──────── Records shown ────────

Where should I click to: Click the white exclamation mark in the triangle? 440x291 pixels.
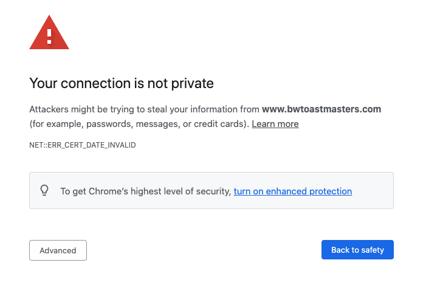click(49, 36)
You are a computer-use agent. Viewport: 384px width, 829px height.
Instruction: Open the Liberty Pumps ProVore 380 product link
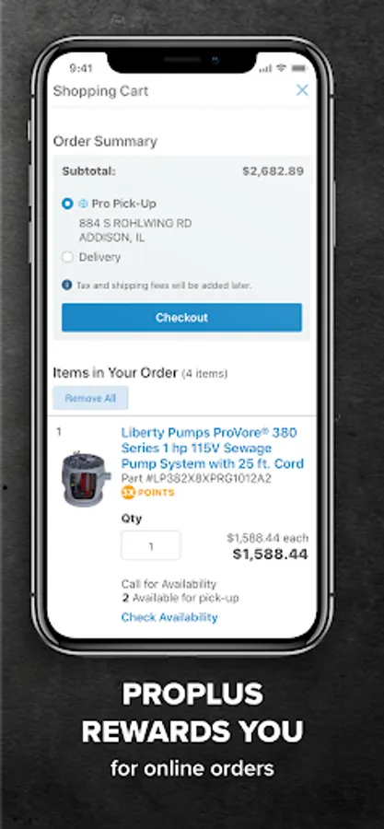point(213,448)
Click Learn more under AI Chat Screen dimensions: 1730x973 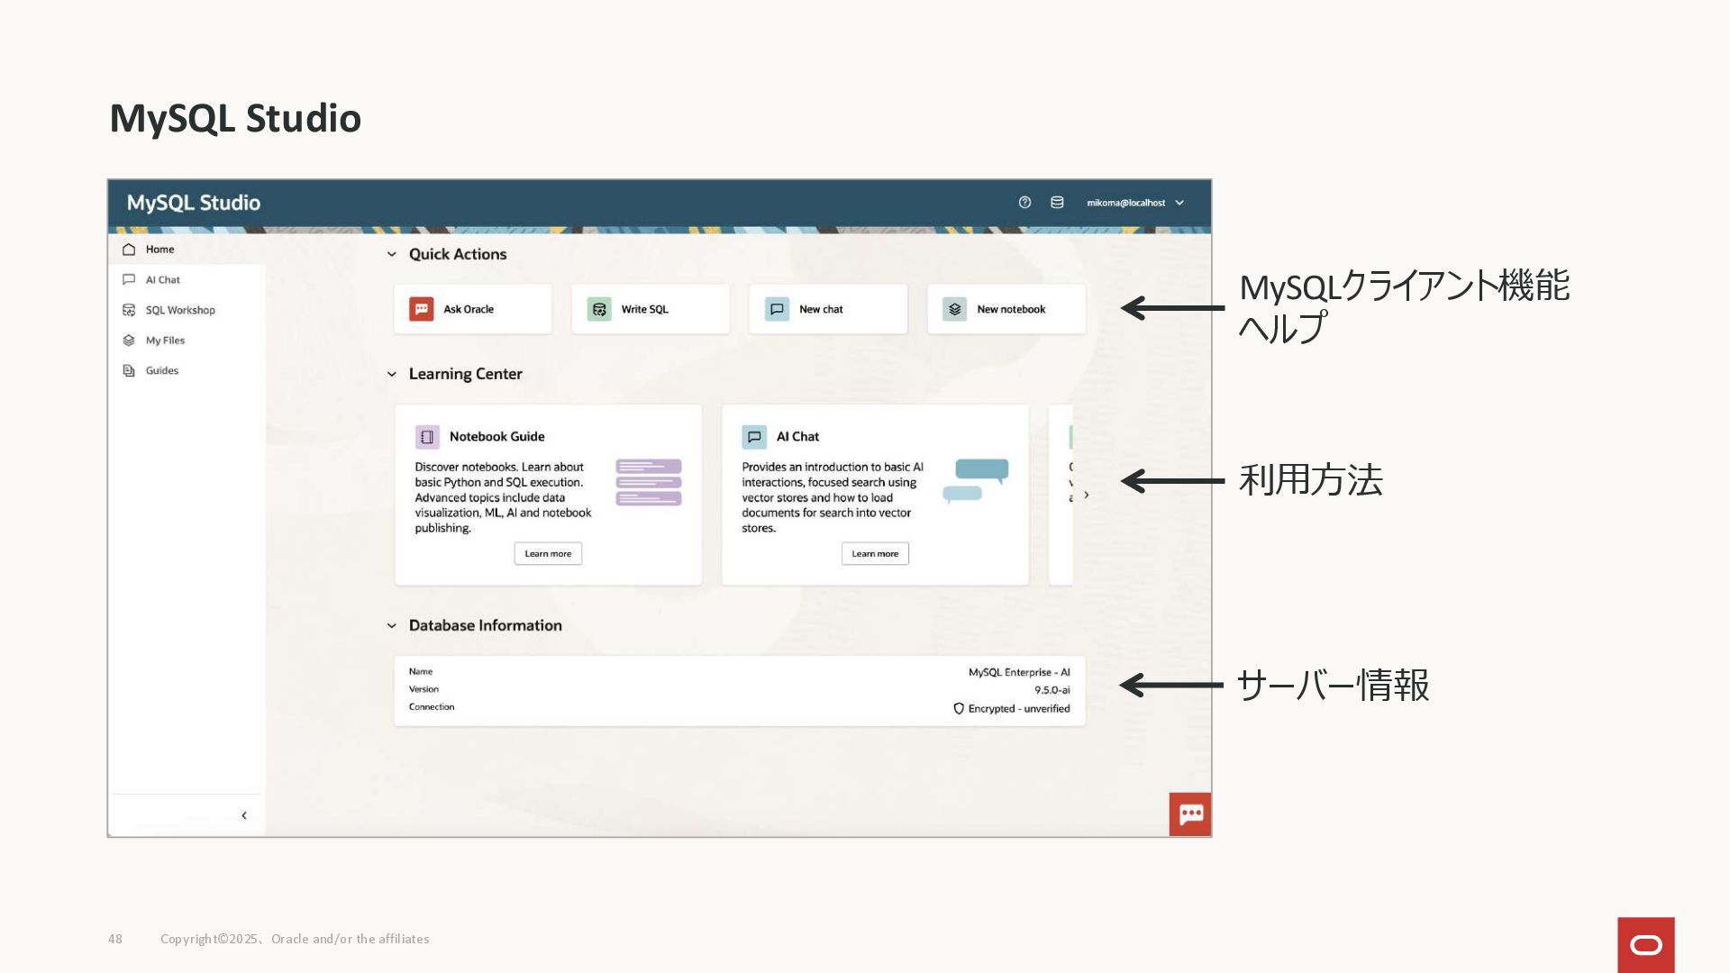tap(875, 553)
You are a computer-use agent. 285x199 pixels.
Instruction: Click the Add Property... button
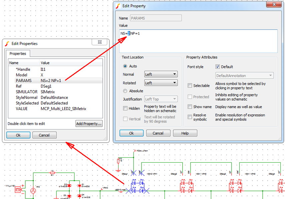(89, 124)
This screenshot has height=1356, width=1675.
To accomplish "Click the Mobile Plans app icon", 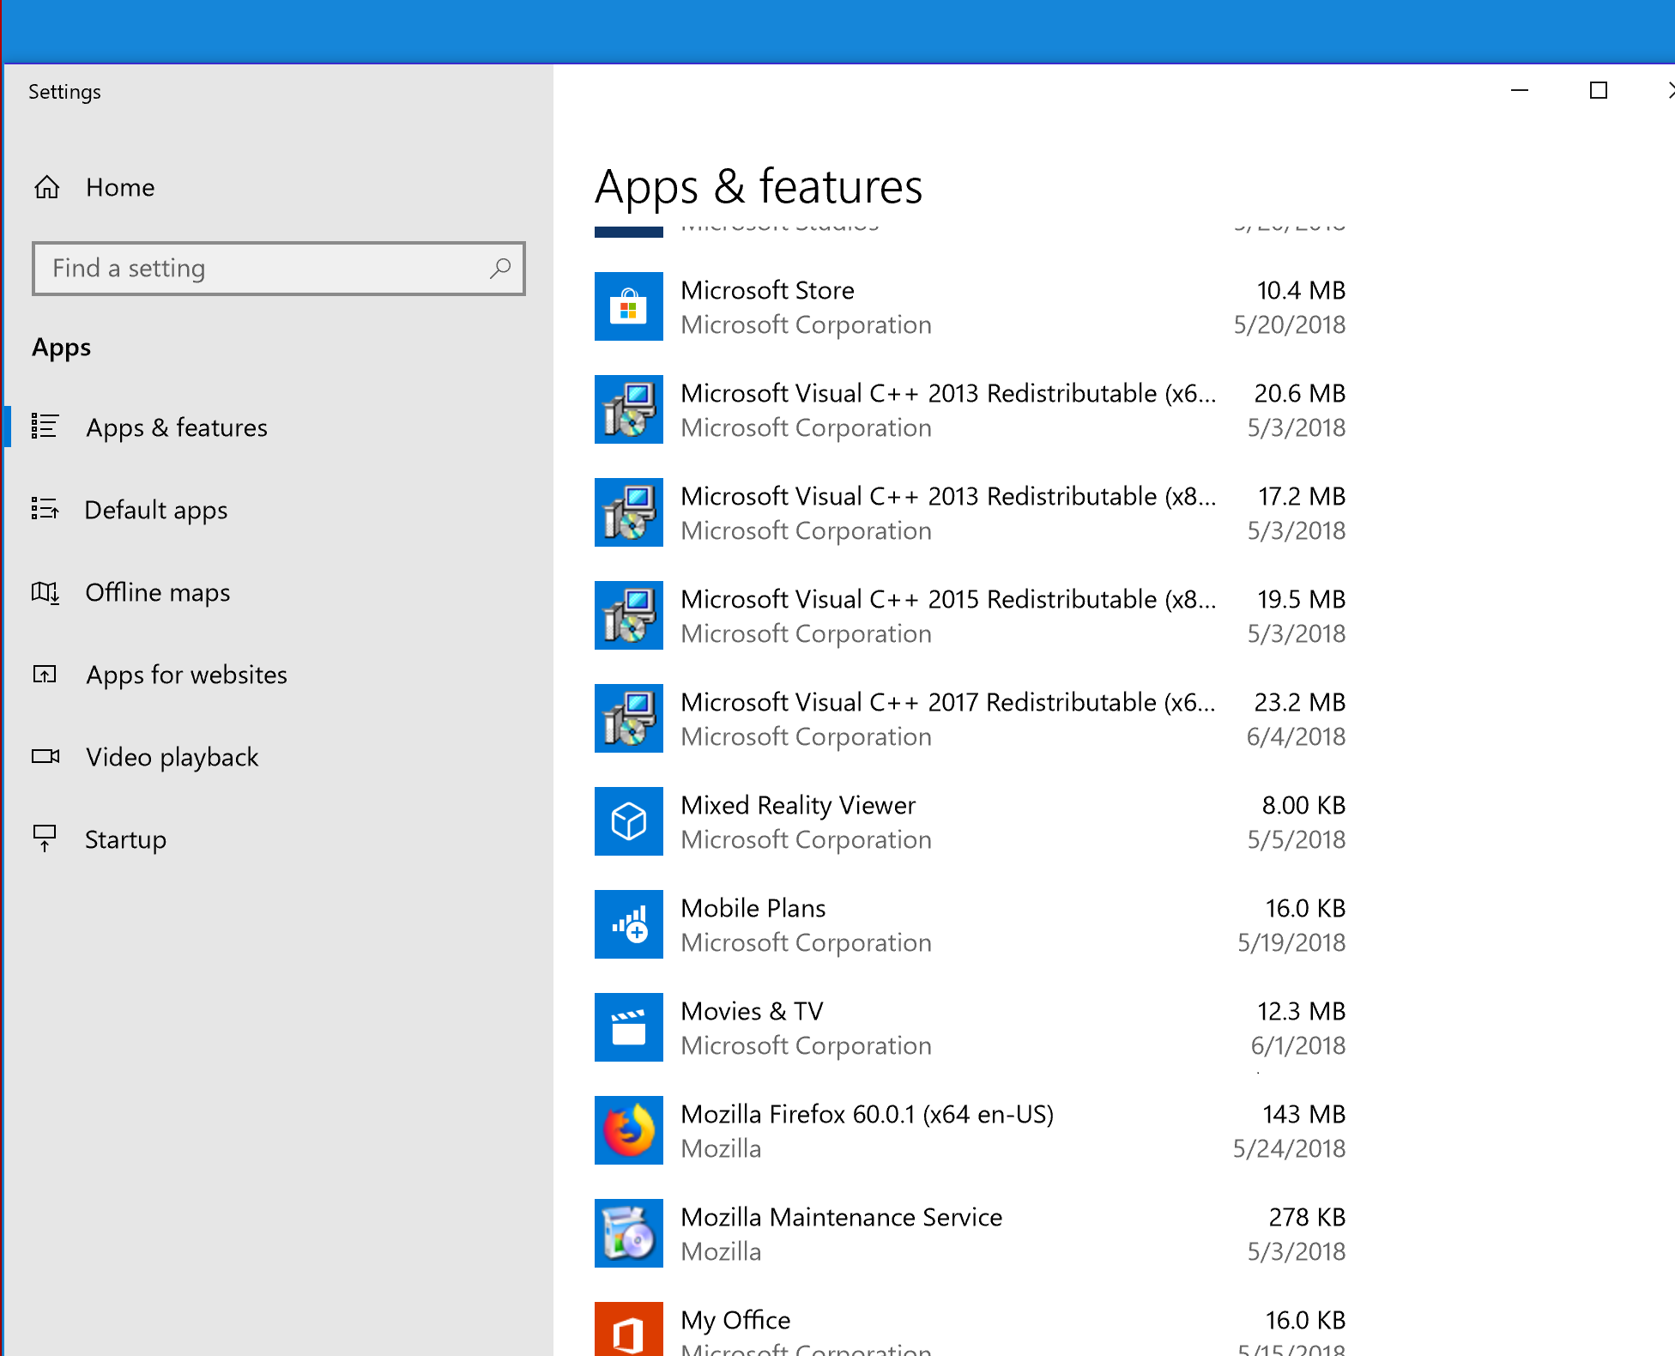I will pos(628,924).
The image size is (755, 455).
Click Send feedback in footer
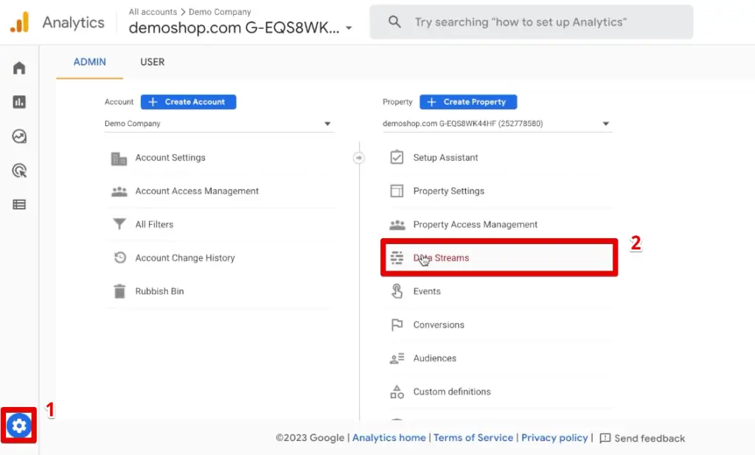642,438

────────

** What you should do **
Output everything from the line containing "The image size is (755, 455)." down to the end of the listing as a JSON list of strings, one string per line, with blank lines skipped and the pictures left out.

** Answer to this task **
[
  "The image size is (755, 455).",
  "Click Send feedback in footer",
  "642,438"
]